MATERIAL FOR THIS EXERCISE »
┌────────

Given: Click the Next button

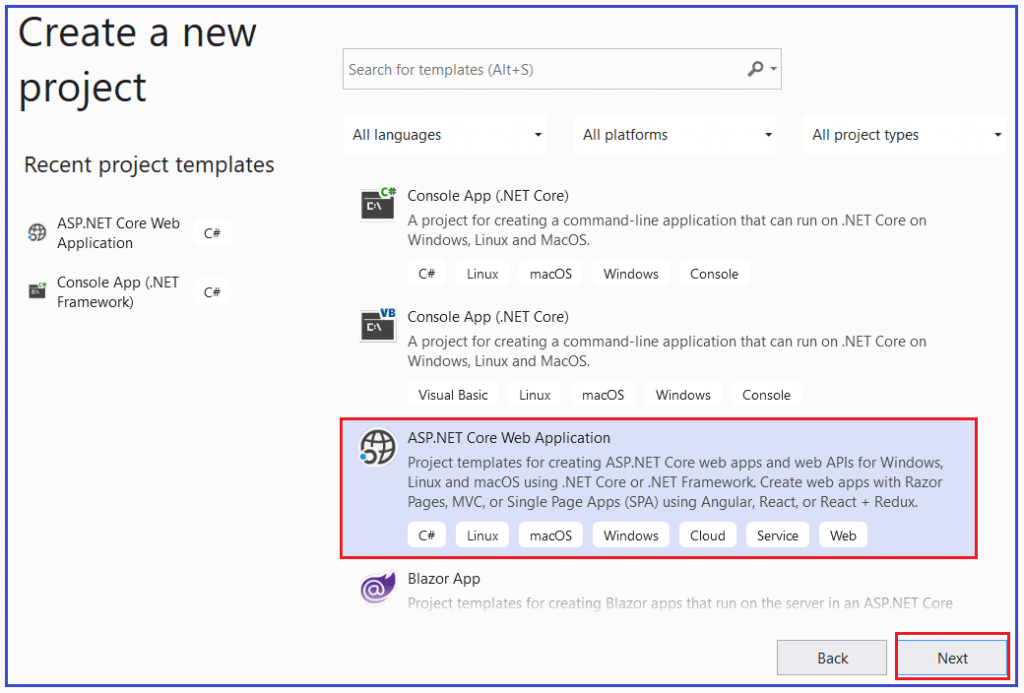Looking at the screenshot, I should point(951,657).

└────────
┌────────

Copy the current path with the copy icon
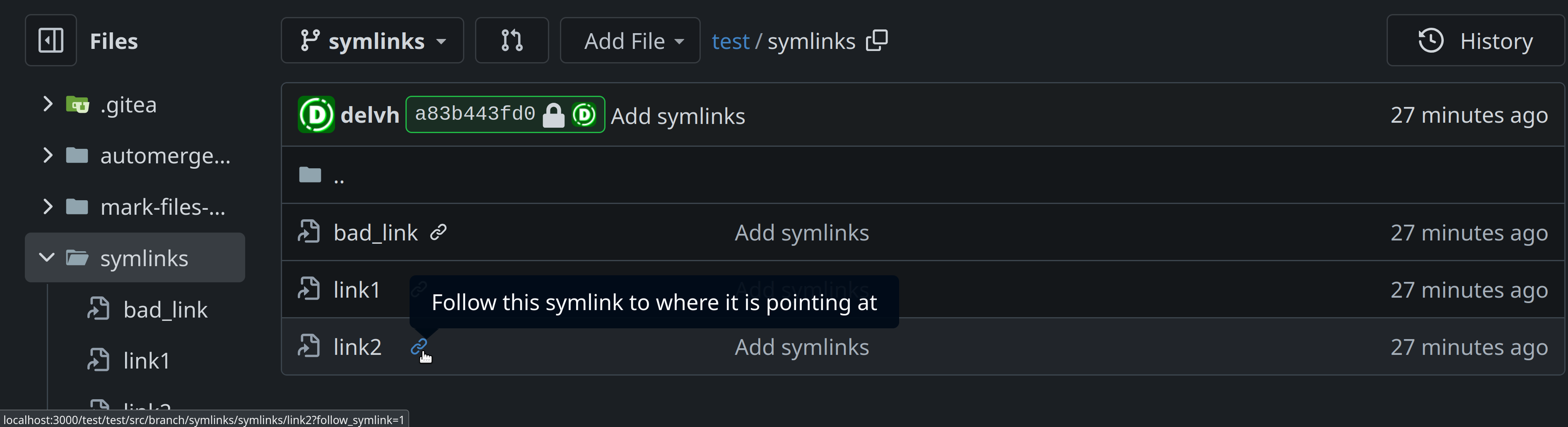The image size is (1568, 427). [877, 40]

└────────
┌────────

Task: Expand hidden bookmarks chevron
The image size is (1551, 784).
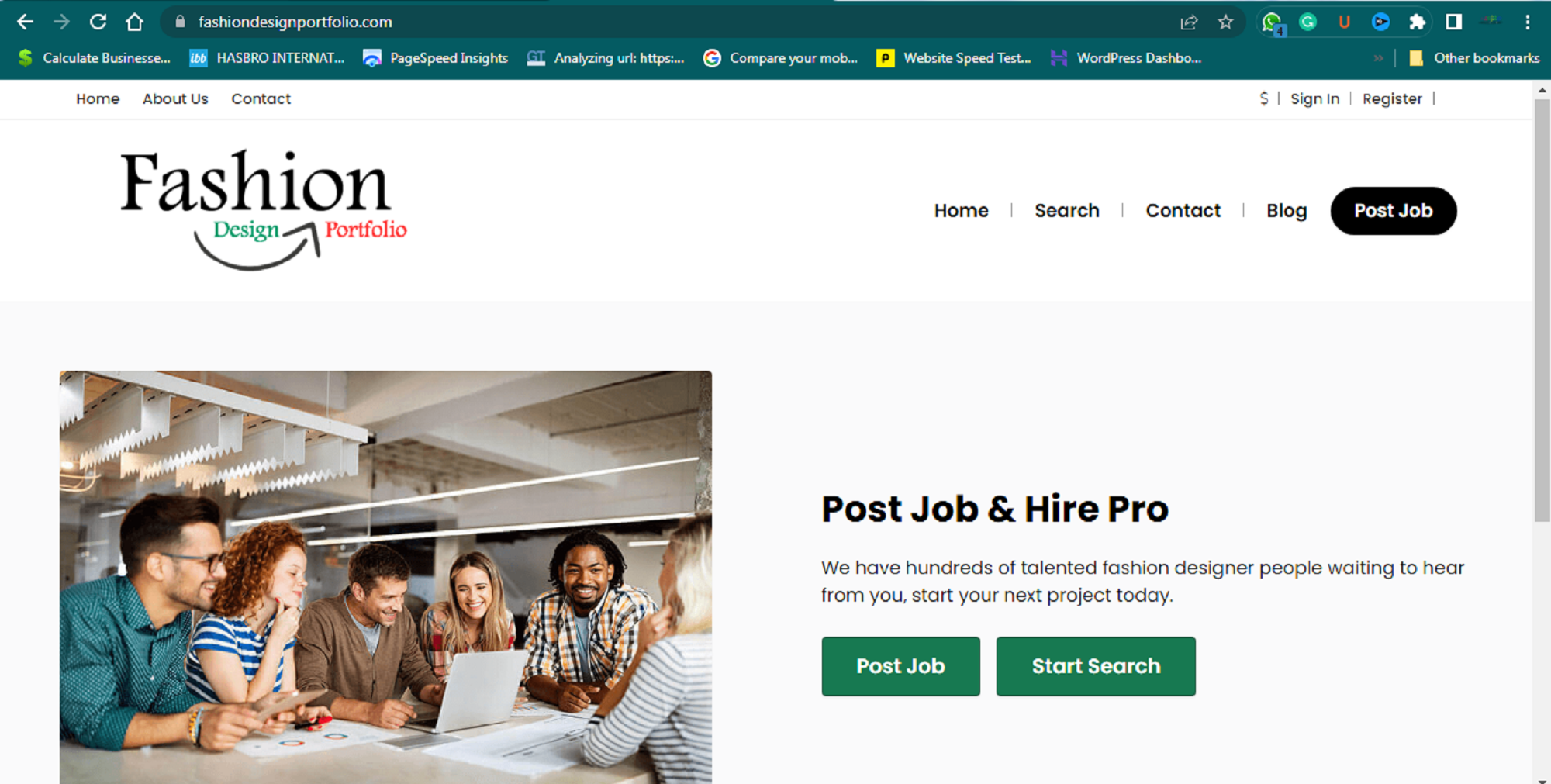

└────────

Give back the records above exactly, limited to the lines between the one holding "Task: Expand hidden bookmarks chevron" and the one holding "The image size is (1551, 784).", inclusive.

TASK OUTPUT »
Task: Expand hidden bookmarks chevron
The image size is (1551, 784).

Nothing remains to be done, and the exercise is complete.